A star manager culture has helped support higher charges and advisers bought in hook, line and sinker. Why else do you think so many large US fund managers came to the UK?
Many confuse funds under management (FUM) with profit or shareholder assets; the reality is that FUM is an input cost for asset houses. An asset business can run multibillion portfolios and still make a loss if its operating margin is wrong.
There is a term used in the fund industry but rarely openly discussed, it’s how much a fund manager can ‘sweat’ their assets (basically how much they can charge).
The implications of compressing fees are that large houses will be less able to sweat assets in future as margins fall.
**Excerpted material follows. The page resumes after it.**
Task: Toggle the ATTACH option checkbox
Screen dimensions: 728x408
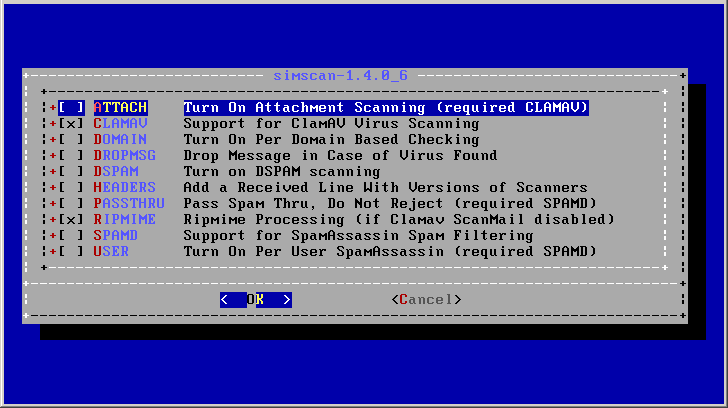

What are the signs – are the revenues of the larger houses going up or down?
Schroders reported £315 million in net revenue in Q3 2013, up from £246 million in Q3 2012. Excluding the addition of acquired Cazenove assets of £27.2 billion, Schroders’ assets over the same period went from £212 billion to £229.5 billion (£12 billion in investment returns and £5.5 billion in inflows).
That works out as £728 revenue for every £1 million assets in Q3 2013, compared to £846 revenue for every £1 million assets in Q3 2012.
Admittedly some of the earnings from the asset growth will have yet to be realised at the reporting date, but generally speaking earnings appear to be going up but at a slower rate than FUM. Looking at the earnings results of a few of the other IMA premiership revealed similar stories.
Now the UK market is going through the biggest reform since polarisation with the retail distribution review (RDR) and rising scrutiny over fund fees.
I suspect if the government weren’t looking into such a long-term savings abyss then it would be quite happy to keep the status quo and keep the taxes coming through the square mile.